Postal Routes in the United States in 1847
As noted in yesterday's Note from the Past, the cost of postage for mail was determined by the distance it had to travel over the most expeditious post road from one office to the other. The Post Office included a table of distances in Laws and Regulations for the Government of the Post Office Department published in 1847. The table noted both the cities on the routes and the distances along the established post roads to aid the postmasters in determining whether the distance involved was greater than 300 miles or less than 300 miles.
The table of distances provides an additional insight into mail handling in the United States in the mid-19th century. There were three main routes which formed the backbone. route number 1 was from Washington, D. C., to Augusta, Maine, a distance of 608 miles. Route number 1 serviced the major cities of the northeast. Route number 2 was from Washington to Austin, Texas, a distance of 2,121 miles. It proceeded through the south to the Gulf Coast and then west to newly-annexed Texas. Route number 3 served the the midwest from Washington, culminating in Jefferson City, Missouri, a distance of 991 miles.
The major routes had additional routes which distributed the mail to areas off the post roads. The branches from route number 1 were from Annapolis Junction to Annapolis, Maryland (20 miles); Baltimore, Maryland, to Harrisburg, Pennsylvania (84 miles); Wilmington to Dover Delaware (48 miles); New York to Montpelier, Vermont (331 miles); New York to Hartford, Connecticut (116 miles); and Boston to Concord, Massachusetts (76 miles)./
The branches from route number 2 were from Junction near Hicksford, Virginia, to Columbia South Carolina (331 miles); from Charleston, South Carolina, to Tallahassee, Florida (522 miles); from Gordon to Milledgeville, Georgia (17 miles); and from Montgomery, Alabama, to Jackson, Mississippi (298 miles).

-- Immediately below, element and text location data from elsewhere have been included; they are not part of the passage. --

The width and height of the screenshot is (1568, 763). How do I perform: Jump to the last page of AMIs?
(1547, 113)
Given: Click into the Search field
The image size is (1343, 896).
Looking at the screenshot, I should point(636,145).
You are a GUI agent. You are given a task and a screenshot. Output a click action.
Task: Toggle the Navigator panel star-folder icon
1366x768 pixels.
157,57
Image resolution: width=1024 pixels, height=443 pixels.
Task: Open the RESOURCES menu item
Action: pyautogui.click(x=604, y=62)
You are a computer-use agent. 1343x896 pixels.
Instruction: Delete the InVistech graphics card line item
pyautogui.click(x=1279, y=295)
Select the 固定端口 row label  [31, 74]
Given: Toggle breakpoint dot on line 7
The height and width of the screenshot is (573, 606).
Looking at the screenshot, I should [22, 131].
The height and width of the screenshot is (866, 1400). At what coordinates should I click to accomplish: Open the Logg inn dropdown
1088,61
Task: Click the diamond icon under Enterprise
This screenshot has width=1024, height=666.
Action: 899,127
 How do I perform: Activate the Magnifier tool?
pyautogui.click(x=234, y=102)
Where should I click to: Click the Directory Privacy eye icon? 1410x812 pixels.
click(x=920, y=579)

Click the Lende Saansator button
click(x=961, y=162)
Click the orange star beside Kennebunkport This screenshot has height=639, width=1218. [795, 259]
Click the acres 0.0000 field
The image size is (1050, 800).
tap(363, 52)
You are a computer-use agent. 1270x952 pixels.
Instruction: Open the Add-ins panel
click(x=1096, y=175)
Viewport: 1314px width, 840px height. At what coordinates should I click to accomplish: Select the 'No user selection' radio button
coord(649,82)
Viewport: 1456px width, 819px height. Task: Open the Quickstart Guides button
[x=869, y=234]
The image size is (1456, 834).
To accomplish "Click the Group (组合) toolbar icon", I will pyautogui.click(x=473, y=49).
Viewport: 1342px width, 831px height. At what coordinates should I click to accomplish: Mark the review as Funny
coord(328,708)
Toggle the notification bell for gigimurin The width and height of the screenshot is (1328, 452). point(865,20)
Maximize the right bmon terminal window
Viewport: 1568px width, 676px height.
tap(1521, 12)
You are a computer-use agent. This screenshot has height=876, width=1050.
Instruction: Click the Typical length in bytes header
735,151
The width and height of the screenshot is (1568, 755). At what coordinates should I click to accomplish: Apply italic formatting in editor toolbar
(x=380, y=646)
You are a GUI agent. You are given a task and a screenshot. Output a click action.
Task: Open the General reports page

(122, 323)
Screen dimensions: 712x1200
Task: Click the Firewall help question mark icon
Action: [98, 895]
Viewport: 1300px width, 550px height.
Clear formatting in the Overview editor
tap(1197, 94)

Route number 3 had a branch from Brownsville, Pennsylvania, to Cleveland, Ohio (193 miles). There were additional branches from there to Detroit, Michigan, and to Madison, Wisconsin. There was a direct route to Detroit (120 miles) and then from Detroit to Madison (436 miles) which was used during the times when there was navigation on the Great Lakes. During the suspension of navigation on the Great Lakes during the winter, the route was from Cleveland to Detroit via Toledo, Ohio (191 miles). The route further branched at Toledo to route mail to Madison (452 miles). Other branches on route 3 included Zanesville, Ohio to Frankfort, Kentucky (245 miles); Columbus, Ohio, to Louisville, Kentucky (252 miles); Terre Haute, Indiana, to Iowa City, Iowa (402 miles). There also were further branches from Louisville, Kentucky, to Nashville, Tennessee (177 miles) and to Little Rock, Arkansas (941 miles).
Posted June 4, 2000
Editor's Note: Modern philatelists are indebted to Theron Wierenga who republished this volume in 1980. Italics follow the original. The mileages may not be comparable to modern intercity mileages because the postroads connected the population centers in between and were not direct routes.